> _PROBLEM TO SOLVE_: What follows is a block of records; reproduce all of it verbatim.

> _DATA FOR PROCESSING_:
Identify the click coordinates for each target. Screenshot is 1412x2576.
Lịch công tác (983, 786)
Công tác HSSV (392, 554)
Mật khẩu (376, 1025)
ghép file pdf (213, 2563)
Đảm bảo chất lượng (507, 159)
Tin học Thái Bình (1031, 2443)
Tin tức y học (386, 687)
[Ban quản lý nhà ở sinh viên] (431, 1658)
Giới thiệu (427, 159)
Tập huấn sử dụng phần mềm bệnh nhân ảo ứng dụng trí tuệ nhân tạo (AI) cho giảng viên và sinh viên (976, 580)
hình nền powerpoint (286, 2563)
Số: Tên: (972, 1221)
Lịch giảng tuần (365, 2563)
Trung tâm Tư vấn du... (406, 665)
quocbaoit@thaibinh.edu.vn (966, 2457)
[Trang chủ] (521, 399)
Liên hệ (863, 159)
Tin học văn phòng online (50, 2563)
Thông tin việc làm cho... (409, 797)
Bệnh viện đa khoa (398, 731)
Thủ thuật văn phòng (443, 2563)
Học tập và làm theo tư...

> _EXPECTED OUTPUT_:
Identify the click coordinates for each target. Screenshot is 1412x2576.
Lịch công tác (983, 786)
Công tác HSSV (392, 554)
Mật khẩu (376, 1025)
ghép file pdf (213, 2563)
Đảm bảo chất lượng (507, 159)
Tin học Thái Bình (1031, 2443)
Tin tức y học (386, 687)
[Ban quản lý nhà ở sinh viên] (431, 1658)
Giới thiệu (427, 159)
Tập huấn sử dụng phần mềm bệnh nhân ảo ứng dụng trí tuệ nhân tạo (AI) cho giảng viên và sinh viên (976, 580)
hình nền powerpoint (286, 2563)
Số: Tên: (972, 1221)
Lịch giảng tuần (365, 2563)
Trung tâm Tư vấn du... (406, 665)
quocbaoit@thaibinh.edu.vn (966, 2457)
[Trang chủ] (521, 399)
Liên hệ (863, 159)
Tin học văn phòng online (50, 2563)
Thông tin việc làm cho... (409, 797)
Bệnh viện đa khoa (398, 731)
Thủ thuật văn phòng (443, 2563)
Học tập và làm theo tư...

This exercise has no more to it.